Wir haben mit der Wissenschaftlerin Dr. Kira Vinke darüber gesprochen, wie der Klimawandel zu Flucht und Armut weltweit beiträgt und was wir tun können, um ihn noch aufzuhalten. Die Projektleiterin des Potsdam Instituts für Klimafolgenforschung berät neben ihrer Forschungstätigkeit die SOS-Kinderdörfer weltweit in Klimafragen.

Was genau hat der Klimawandel derzeit und in Zukunft mit Armut zu tun?

Der Klimawandel entzieht ganzen Bevölkerungsgruppen die Lebensgrundlage und vergrößert Armut um ein Vielfaches. Deswegen kann Armutsbekämpfung ohne Klimaschutz nicht funktionieren. Ich höre immer wieder, dass Klimaschutz und Entwicklungsarbeit sich widersprechen. Dabei ist es offensichtlich, dass ohne Klimaschutz alle Entwicklungsfortschritte ins Nichts laufen werden.

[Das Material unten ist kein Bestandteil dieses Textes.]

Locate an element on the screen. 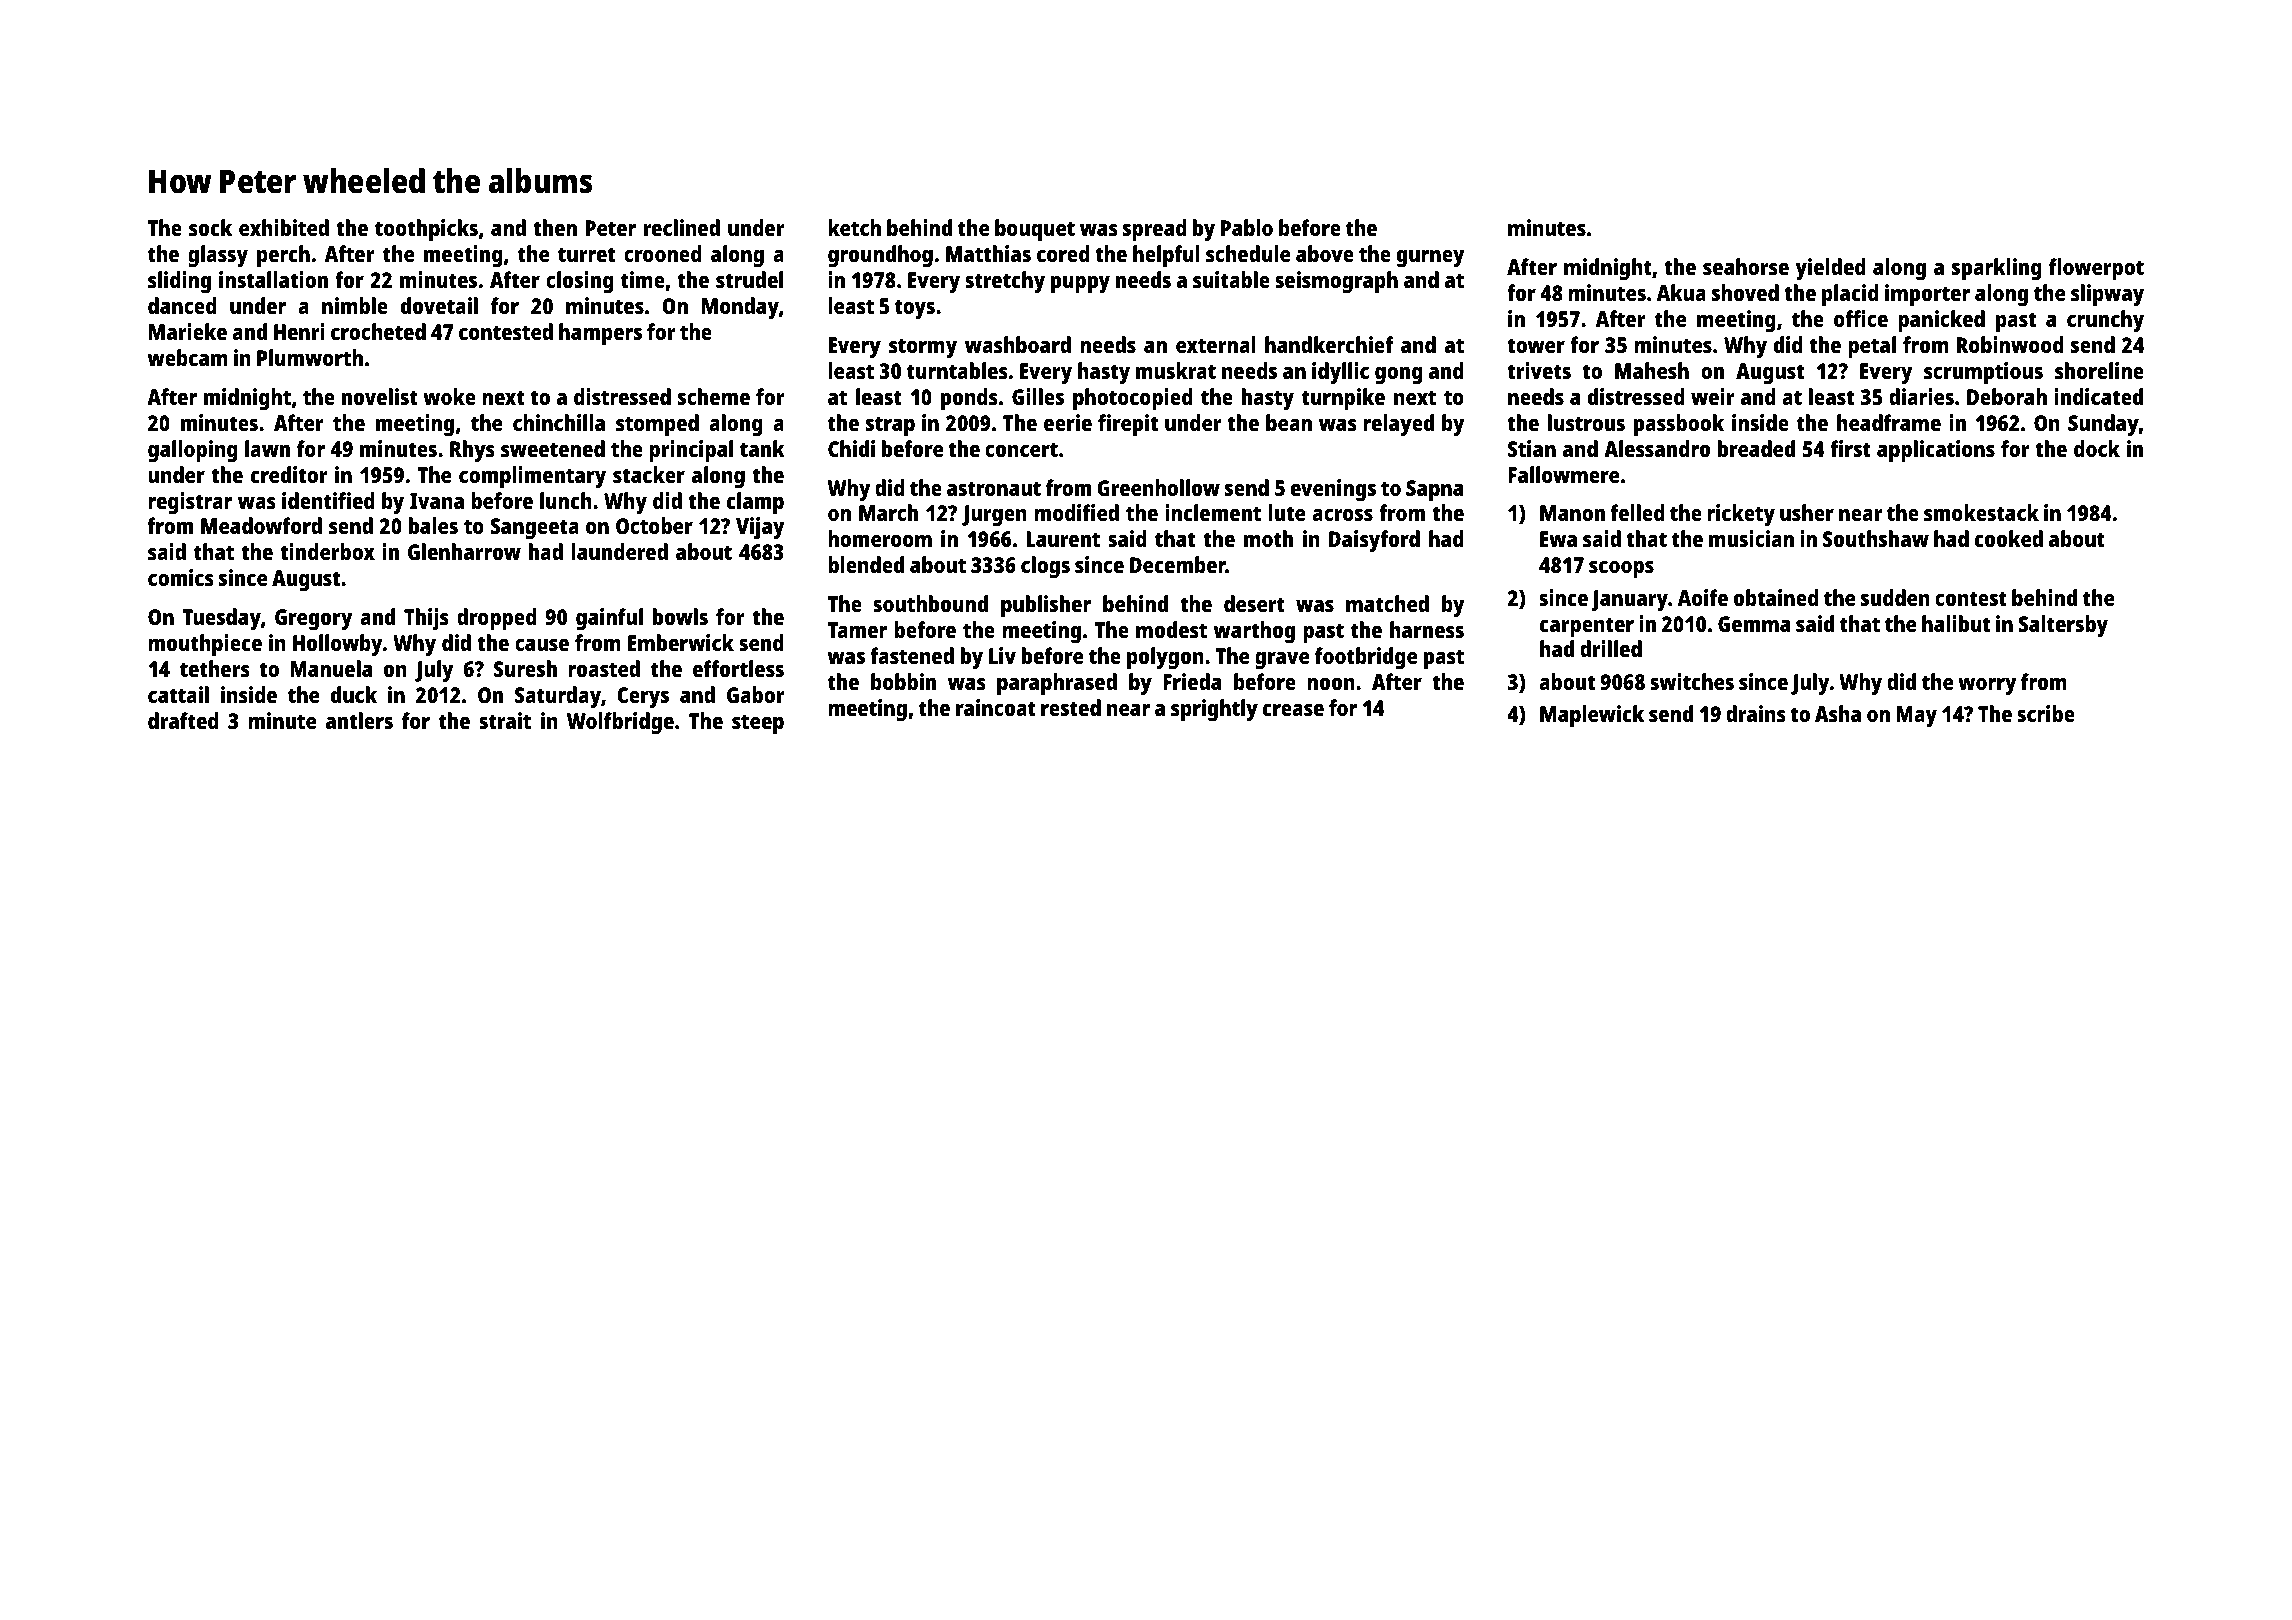 The image size is (2292, 1620). dock is located at coordinates (2097, 448).
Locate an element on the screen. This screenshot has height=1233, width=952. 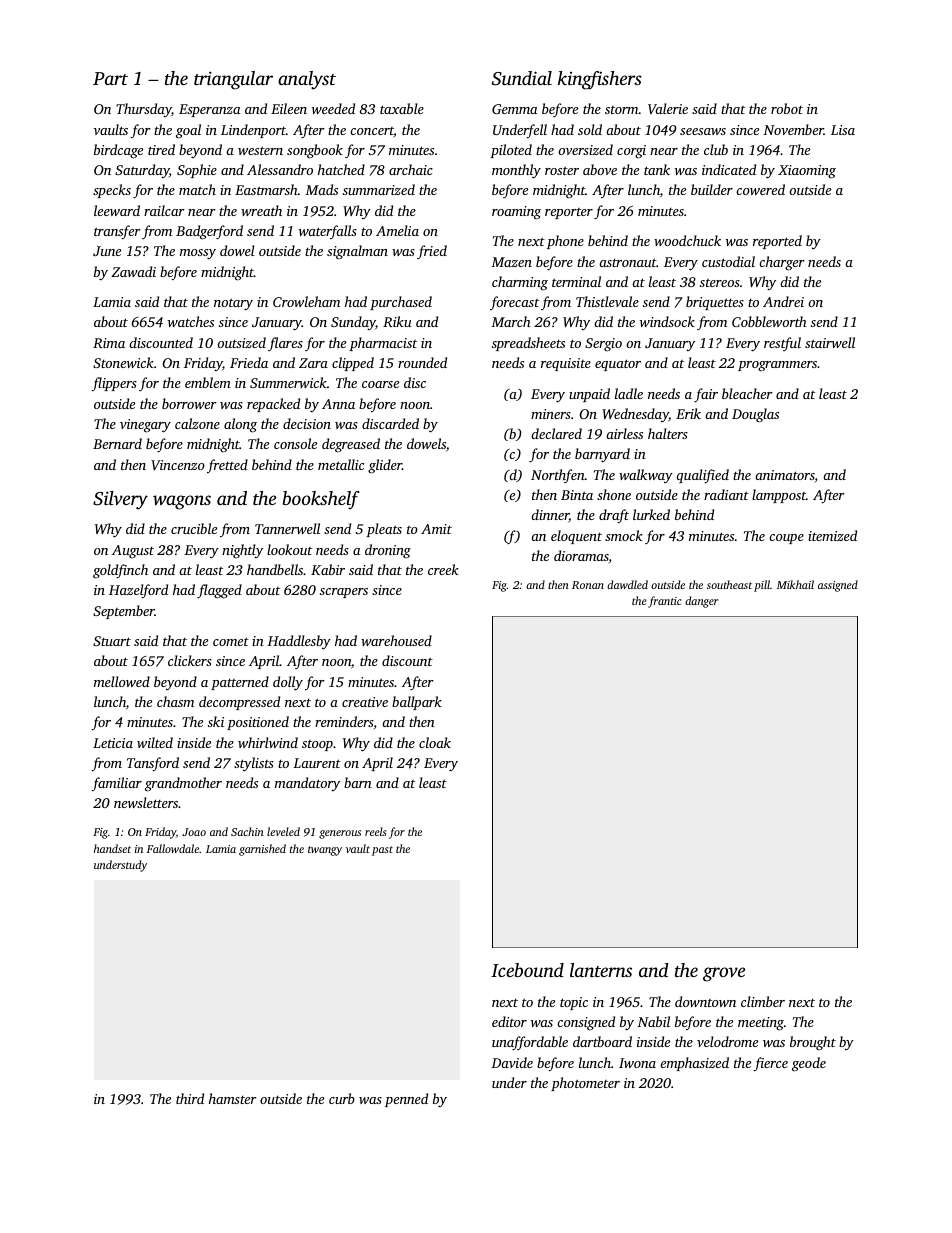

Wir haben schon viele Warnsignale ignoriert, inzwischen ist kaum zu übersehen, wie stark Klimafolgen die menschliche Entwicklung beeinträchtigen können. 2019 forschte ich auf der Karibikinsel Barbuda, die vollständig evakuiert wurde, nachdem ein extremer Sturm dort alles zerstört hatte. Zwei Jahre nach diesem Sturm sah es so aus, als ob erst gestern die Katastrophe geschehen wäre. Ein großer Teil der Häuser war nicht wiederaufgebaut. Die Bevölkerung hatte weiterhin kein fließendes Wasser, Stromausfälle waren an der Tagesordnung. Auch wenn diese Extremereignisse, die aufgrund des Klimawandels zunehmen, aus den Nachrichten verschwunden sind, haben sie beunruhigende langfristige Wirkungen. Länder und einzelne Regionen können in ihrer Entwicklung drastisch zurückgeworfen werden.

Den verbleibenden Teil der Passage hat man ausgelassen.